Task goal - Copy word for word, please, the lines of the entries below running from the one containing "[Network] (104, 31)" to the one containing "International (24, 2280)", both ends included.

Given data -
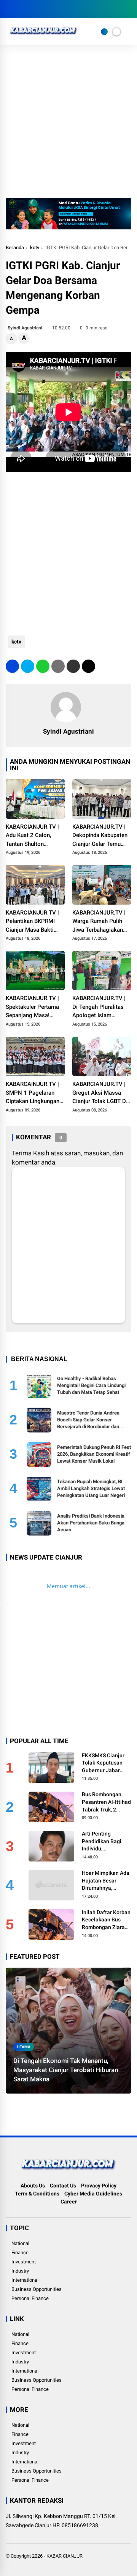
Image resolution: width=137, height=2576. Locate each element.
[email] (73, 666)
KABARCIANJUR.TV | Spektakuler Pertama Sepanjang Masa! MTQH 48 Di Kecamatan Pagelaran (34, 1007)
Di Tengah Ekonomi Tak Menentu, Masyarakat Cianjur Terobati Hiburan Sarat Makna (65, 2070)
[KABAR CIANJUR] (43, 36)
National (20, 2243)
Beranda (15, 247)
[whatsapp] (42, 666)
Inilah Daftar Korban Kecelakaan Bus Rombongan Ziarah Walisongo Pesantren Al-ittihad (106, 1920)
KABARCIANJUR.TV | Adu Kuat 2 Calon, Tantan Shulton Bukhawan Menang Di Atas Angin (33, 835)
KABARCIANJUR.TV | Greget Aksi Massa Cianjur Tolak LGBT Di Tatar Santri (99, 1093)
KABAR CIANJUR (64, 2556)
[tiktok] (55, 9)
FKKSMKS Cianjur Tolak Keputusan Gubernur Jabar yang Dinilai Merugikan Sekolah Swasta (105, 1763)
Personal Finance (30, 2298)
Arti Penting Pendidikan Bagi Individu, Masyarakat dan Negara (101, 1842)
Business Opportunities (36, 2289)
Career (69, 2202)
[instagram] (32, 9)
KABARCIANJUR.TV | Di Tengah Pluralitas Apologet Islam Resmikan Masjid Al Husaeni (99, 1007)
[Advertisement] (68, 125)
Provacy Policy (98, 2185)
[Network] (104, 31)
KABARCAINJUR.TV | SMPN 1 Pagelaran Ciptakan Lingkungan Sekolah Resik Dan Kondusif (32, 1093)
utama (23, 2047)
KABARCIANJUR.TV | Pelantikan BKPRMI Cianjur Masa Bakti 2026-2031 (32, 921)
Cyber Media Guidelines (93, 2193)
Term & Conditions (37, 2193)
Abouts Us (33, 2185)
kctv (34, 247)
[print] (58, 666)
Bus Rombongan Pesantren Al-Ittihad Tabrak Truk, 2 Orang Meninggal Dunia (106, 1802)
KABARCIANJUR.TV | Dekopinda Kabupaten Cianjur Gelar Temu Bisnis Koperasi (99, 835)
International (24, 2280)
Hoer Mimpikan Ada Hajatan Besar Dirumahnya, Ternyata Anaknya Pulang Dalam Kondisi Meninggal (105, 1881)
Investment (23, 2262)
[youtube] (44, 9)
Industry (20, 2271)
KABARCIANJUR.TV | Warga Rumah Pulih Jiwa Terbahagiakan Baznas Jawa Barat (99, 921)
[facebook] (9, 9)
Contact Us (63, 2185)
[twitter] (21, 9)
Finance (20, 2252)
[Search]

Solution to the problem -
[Network] (104, 31)
KABARCAINJUR.TV | SMPN 1 Pagelaran Ciptakan Lingkungan Sekolah Resik Dan Kondusif (32, 1093)
utama (23, 2047)
KABARCIANJUR.TV | Pelantikan BKPRMI Cianjur Masa Bakti 2026-2031 (32, 921)
Cyber Media Guidelines (93, 2193)
Term & Conditions (37, 2193)
Abouts Us (33, 2185)
kctv (34, 247)
[print] (58, 666)
Bus Rombongan Pesantren Al-Ittihad Tabrak Truk, 2 Orang Meninggal Dunia (106, 1802)
KABARCIANJUR.TV | Dekopinda Kabupaten Cianjur Gelar Temu Bisnis Koperasi (99, 835)
International (24, 2280)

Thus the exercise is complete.